Saved data entries
┄┄┄┄┄┄

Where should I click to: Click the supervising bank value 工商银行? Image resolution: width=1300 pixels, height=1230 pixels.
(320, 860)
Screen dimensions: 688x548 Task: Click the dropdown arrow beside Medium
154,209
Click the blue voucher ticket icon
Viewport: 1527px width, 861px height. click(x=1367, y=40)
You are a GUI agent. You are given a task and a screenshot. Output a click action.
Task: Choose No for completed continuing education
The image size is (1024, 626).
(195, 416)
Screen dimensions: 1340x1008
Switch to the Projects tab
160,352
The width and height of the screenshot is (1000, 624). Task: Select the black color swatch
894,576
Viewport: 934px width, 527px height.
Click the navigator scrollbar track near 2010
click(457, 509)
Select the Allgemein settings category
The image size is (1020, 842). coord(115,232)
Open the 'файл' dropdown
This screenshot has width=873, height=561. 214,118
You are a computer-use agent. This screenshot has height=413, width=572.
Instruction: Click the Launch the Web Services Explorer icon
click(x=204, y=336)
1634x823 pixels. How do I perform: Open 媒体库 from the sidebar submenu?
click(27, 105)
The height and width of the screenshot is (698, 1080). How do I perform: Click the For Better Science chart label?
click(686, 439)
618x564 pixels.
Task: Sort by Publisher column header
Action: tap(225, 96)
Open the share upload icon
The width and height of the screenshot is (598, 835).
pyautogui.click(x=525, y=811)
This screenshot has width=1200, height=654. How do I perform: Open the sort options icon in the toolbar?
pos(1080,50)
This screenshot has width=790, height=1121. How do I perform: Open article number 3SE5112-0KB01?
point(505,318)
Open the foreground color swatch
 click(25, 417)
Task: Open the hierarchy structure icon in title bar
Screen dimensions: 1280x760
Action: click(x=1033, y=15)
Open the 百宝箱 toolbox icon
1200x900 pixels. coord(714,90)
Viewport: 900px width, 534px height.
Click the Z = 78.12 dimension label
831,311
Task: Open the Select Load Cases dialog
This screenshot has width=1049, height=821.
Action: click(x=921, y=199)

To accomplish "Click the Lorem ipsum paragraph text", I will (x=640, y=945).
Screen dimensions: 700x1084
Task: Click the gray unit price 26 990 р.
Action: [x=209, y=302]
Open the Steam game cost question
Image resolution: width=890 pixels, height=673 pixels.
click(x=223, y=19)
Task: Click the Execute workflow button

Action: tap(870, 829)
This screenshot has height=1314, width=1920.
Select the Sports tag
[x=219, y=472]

┄┄┄┄┄┄

Work order: Search the data above for the word "agent" and report how many lines contain it, with nothing further.

Task result: 2